For the love of Christ, I have about had it with our military justice system. They will find any excuse not to hold sexual predators accountable for their actions. I see no good reason why the president, as commander in chief, shouldn’t be able to say what he thinks appropriate minimal penalties are for soldiers who are convicted of sexual assault. Without referring to any specific case, Obama said the following in May:

“I expect consequences,” Obama said at a press conference in early May that came just as the Pentagon released a report detailing rising incidences of sexual assaults in 2012. “So I don’t just want more speeches or awareness programs or training, but ultimately folks look the other way. If we find out somebody’s engaging in this, they’ve got to be held accountable — prosecuted, stripped of their positions, court martialed, fired, dishonorably discharged. Period.”
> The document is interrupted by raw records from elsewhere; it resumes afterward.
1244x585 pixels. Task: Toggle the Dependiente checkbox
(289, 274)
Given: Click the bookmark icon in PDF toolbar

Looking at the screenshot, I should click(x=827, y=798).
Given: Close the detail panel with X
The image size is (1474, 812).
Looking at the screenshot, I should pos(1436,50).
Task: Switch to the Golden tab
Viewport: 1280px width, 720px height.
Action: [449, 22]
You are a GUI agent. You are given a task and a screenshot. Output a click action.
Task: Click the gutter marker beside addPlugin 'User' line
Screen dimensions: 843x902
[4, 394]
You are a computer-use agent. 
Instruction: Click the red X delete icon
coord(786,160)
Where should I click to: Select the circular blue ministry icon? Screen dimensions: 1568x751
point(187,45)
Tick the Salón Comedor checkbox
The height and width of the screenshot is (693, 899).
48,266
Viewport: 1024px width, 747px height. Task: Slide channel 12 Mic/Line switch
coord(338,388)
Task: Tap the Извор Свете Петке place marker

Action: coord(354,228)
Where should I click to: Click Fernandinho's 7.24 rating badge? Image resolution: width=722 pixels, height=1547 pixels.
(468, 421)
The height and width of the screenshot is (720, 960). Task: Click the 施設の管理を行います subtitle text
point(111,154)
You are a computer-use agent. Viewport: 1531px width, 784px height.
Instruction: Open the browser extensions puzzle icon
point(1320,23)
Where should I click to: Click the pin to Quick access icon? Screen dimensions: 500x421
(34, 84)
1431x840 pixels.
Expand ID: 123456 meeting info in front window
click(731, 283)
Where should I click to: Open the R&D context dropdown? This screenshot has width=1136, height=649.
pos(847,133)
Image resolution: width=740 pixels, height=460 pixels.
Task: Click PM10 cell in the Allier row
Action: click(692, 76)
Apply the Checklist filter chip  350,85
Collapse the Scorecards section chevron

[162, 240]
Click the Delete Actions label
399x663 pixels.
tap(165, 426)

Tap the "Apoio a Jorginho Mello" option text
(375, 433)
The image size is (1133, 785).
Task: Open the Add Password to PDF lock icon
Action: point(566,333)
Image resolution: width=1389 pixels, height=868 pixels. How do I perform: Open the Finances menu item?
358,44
And now a judge has ruled that two defendants cannot be “punitively discharged” even if they are convicted because the president’s remarks have created “an unlawful command influence.” In other words, the president has made it clear that he expects sexual predators to be discharged, so they can’t be discharged. And if he said that he wanted murderers to be imprisoned, we couldn’t imprison murderers?

This is a stretch, even in the military system of justice where the participants are under the president’s command. It’s bad enough that commanders can set aside military convictions and ignore sentences, but now it’s not permissible for the president to even express his opinion about what should happen to rapists in the most general terms.